Data sharing statement: The original anonymous dataset is available on request from the corresponding author at sypan@njmu.edu.cn.

STROBE statement: The authors have read the STROBE Statement-checklist of items, and the manuscript was prepared and revised according to STROBE Statement-checklist of items.

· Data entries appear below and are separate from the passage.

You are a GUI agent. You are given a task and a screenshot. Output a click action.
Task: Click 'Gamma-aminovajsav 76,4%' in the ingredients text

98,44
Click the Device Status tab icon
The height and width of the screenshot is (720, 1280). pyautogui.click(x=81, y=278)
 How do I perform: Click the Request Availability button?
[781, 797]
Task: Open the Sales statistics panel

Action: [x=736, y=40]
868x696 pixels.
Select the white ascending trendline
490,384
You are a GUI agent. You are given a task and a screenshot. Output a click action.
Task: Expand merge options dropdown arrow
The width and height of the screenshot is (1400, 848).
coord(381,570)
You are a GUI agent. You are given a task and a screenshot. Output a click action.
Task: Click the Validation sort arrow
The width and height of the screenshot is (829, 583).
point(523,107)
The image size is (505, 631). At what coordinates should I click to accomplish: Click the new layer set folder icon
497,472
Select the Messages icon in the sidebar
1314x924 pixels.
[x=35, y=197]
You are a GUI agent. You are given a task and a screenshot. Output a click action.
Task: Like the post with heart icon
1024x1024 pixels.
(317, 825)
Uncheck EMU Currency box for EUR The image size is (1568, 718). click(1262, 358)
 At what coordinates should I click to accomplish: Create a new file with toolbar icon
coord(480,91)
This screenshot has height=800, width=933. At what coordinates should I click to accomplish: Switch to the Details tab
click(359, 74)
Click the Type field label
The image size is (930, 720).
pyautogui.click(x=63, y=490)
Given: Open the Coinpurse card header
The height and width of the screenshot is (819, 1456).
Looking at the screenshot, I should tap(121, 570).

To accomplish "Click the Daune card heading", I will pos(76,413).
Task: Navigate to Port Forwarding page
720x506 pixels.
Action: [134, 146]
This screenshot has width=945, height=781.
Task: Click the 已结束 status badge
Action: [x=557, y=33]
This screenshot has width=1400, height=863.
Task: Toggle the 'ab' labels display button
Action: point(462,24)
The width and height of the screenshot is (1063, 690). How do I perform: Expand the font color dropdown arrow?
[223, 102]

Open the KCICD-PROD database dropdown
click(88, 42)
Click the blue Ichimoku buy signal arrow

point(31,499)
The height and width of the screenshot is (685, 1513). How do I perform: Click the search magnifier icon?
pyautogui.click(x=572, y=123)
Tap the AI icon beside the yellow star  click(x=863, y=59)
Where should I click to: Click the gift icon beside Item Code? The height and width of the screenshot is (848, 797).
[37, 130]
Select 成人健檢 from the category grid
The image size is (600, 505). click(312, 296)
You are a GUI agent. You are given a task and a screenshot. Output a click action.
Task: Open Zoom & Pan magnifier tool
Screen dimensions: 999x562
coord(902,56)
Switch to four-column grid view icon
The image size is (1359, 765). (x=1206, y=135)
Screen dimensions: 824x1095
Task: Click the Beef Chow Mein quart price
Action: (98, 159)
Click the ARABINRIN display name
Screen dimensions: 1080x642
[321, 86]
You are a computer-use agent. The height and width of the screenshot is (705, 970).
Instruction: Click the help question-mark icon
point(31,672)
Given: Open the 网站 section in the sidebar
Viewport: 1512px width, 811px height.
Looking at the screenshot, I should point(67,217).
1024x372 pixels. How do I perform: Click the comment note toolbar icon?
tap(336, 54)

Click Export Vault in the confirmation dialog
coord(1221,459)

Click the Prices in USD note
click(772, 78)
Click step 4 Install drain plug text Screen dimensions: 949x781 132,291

Open-Access: This article is an open-access article which was selected by an in-house editor and fully peer-reviewed by external reviewers. It is distributed in accordance with the Creative Commons Attribution Non Commercial (CC BY-NC 4.0) license, which permits others to distribute, remix, adapt, build upon this work non-commercially, and license their derivative works on different terms, provided the original work is properly cited and the use is non-commercial. See: http://creativecommons.org/licenses/by-nc/4.0/

Corresponding author: Shi-Yang Pan, MD, Professor, Department of Laboratory Medicine, the First Affiliated Hospital of Nanjing Medical University, No. 300, Guangzhou Road, Nanjing 210029, Jiangsu Province, China. sypan@njmu.edu.cn

Telephone: +86-25-68303452

Received: March 26, 2019
Peer-review started: March 26, 2019
First decision: May 24, 2019
Revised: June 13, 2019
Accepted: July 5, 2019
Article in press: July 3, 2019
Published online: August 7, 2019
Processing time: 134 Days and 6.4 Hours

ARTICLE HIGHLIGHTS

Research background

Hepatitis B is a major public health problem in China. It is important that the severity of liver injury is evaluated accurately for clinical treatment. Liver biopsy is considered the gold standard method to stage liver disease. However, it is not widely used in resource-limited settings. Therefore, the methods of non-invasive liquid biopsy need to be explored for assessment of liver injury.

Research motivation

Plasma DNA quantification was proved to be a potential marker for cell damage, which may be a non-invasive method for evaluating the severity of liver injury. However, the application of plasma DNA quantification still needs to be investigated in patients with hepatitis B.

Research objectives

The aim of this study was to evaluate liver injury in hepatitis B patients using quantified cell free DNA combined with other serum biomarker as a liquid biopsy-based method.

Research methods

A cohort of 663 subjects including 313 hepatitis B patients and 350 healthy controls were enrolled. Ultrasound-guided liver biopsies followed by histopathological assessments were performed for the 263 chronic hepatitis B patients to determine the degree of liver injury. Cell-free DNA was quantified using a novel duplex real-time polymerase chain reaction assay.

Research results

Compared with healthy controls, patients with hepatitis B virus (HBV) infection had significantly higher plasma DNA, serum alanine aminotransferase (ALT), aspartate aminotransferase (AST), bilirubin, and HBV DNA levels (P < 0.01). Serum ALT, AST, bilirubin, and plasma DNA levels of patients with marked-severe inflammation were significantly higher than those of patients with mild-moderate inflammation (P < 0.01). There was a statistically significant correlation between hepatocyte inflammation severity and serum bilirubin (R² = 0.673, P < 0.01) or plasma DNA (R² = 0.597, P < 0.01) levels. The area under the curves of serum ALT, bilirubin, plasma DNA, and their combination to distinguish between patients with mild–moderate and marked-severe inflammation were 0.8059, 0.7910, 0.7921, and 0.9564, respectively.

Research conclusions

The combination of plasma DNA, serum ALT, and bilirubin could be a candidate liquid biopsy for non-invasive assessment of liver injury in hepatitis B patients.

Research perspectives

The combination of plasma DNA, serum ALT, and bilirubin as a novel liquid biopsy technique is expected to assist in making more precise diagnoses for hepatitis B patients, which will be validated in multiple clinical centers in the future.